= Job =
Rewrite the items below with every "Where should I click to" swapped for "Where do I click to" and everything else left unchanged.

= Data to process =
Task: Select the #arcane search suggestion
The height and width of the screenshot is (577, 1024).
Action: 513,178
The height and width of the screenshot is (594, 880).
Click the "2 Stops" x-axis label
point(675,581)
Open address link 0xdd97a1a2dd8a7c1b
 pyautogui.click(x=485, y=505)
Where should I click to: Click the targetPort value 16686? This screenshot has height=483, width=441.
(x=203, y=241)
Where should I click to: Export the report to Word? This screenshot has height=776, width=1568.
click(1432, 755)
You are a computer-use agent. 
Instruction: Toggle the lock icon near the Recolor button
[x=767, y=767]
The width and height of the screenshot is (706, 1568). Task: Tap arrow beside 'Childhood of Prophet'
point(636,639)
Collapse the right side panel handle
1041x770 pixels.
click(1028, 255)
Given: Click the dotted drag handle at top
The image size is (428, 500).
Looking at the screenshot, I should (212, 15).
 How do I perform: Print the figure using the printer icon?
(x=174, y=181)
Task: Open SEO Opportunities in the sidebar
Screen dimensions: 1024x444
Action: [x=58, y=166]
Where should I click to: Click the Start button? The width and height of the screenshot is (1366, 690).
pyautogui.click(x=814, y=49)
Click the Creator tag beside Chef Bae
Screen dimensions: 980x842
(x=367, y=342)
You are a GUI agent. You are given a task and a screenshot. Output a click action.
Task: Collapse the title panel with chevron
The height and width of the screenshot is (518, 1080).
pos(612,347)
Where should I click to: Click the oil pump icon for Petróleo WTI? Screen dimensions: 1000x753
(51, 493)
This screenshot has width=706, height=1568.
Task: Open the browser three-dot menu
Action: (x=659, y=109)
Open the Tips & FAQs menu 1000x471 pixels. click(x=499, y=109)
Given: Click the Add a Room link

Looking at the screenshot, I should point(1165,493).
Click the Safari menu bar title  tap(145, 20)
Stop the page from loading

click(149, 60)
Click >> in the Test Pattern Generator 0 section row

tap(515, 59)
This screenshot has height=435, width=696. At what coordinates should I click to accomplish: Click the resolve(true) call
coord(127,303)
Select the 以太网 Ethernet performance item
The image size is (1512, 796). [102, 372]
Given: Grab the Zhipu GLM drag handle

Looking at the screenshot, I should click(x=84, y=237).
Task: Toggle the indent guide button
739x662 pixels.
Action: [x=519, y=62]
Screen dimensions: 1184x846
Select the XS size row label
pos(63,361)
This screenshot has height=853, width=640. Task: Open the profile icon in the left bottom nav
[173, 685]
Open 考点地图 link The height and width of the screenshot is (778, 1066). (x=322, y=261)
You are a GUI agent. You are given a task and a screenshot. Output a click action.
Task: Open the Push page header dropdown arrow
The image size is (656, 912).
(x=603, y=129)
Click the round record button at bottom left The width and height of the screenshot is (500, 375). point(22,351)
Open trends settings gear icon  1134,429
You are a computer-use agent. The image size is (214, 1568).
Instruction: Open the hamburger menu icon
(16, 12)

= Final result =
Task: Select the #arcane search suggestion
The height and width of the screenshot is (577, 1024).
Action: 513,178
The height and width of the screenshot is (594, 880).
Click the "2 Stops" x-axis label
point(675,581)
Open address link 0xdd97a1a2dd8a7c1b
 pyautogui.click(x=485, y=505)
Where do I click to: Click the targetPort value 16686? This screenshot has height=483, width=441.
(x=203, y=241)
Where do I click to: Export the report to Word? This screenshot has height=776, width=1568.
click(1432, 755)
You are a computer-use agent. 
Instruction: Toggle the lock icon near the Recolor button
[x=767, y=767]
The width and height of the screenshot is (706, 1568). Task: Tap arrow beside 'Childhood of Prophet'
point(636,639)
Collapse the right side panel handle
1041x770 pixels.
click(1028, 255)
Given: Click the dotted drag handle at top
The image size is (428, 500).
Looking at the screenshot, I should (212, 15).
 How do I perform: Print the figure using the printer icon?
(x=174, y=181)
Task: Open SEO Opportunities in the sidebar
Screen dimensions: 1024x444
Action: [x=58, y=166]
Where do I click to: Click the Start button? The width and height of the screenshot is (1366, 690).
pyautogui.click(x=814, y=49)
Click the Creator tag beside Chef Bae
Screen dimensions: 980x842
(x=367, y=342)
You are a GUI agent. You are given a task and a screenshot. Output a click action.
Task: Collapse the title panel with chevron
The height and width of the screenshot is (518, 1080).
pos(612,347)
Where do I click to: Click the oil pump icon for Petróleo WTI? Screen dimensions: 1000x753
(51, 493)
This screenshot has width=706, height=1568.
Task: Open the browser three-dot menu
Action: (x=659, y=109)
Open the Tips & FAQs menu 1000x471 pixels. click(x=499, y=109)
Given: Click the Add a Room link

Looking at the screenshot, I should point(1165,493).
Click the Safari menu bar title  tap(145, 20)
Stop the page from loading

click(149, 60)
Click >> in the Test Pattern Generator 0 section row

tap(515, 59)
This screenshot has height=435, width=696. At what coordinates should I click to accomplish: Click the resolve(true) call
coord(127,303)
Select the 以太网 Ethernet performance item
The image size is (1512, 796). [102, 372]
Given: Grab the Zhipu GLM drag handle

Looking at the screenshot, I should click(x=84, y=237).
Task: Toggle the indent guide button
739x662 pixels.
Action: [x=519, y=62]
Screen dimensions: 1184x846
Select the XS size row label
pos(63,361)
This screenshot has height=853, width=640. Task: Open the profile icon in the left bottom nav
[173, 685]
Open 考点地图 link The height and width of the screenshot is (778, 1066). (x=322, y=261)
You are a GUI agent. You are given a task and a screenshot. Output a click action.
Task: Open the Push page header dropdown arrow
The image size is (656, 912).
(x=603, y=129)
Click the round record button at bottom left The width and height of the screenshot is (500, 375). point(22,351)
Open trends settings gear icon  1134,429
You are a computer-use agent. The image size is (214, 1568).
Instruction: Open the hamburger menu icon
(16, 12)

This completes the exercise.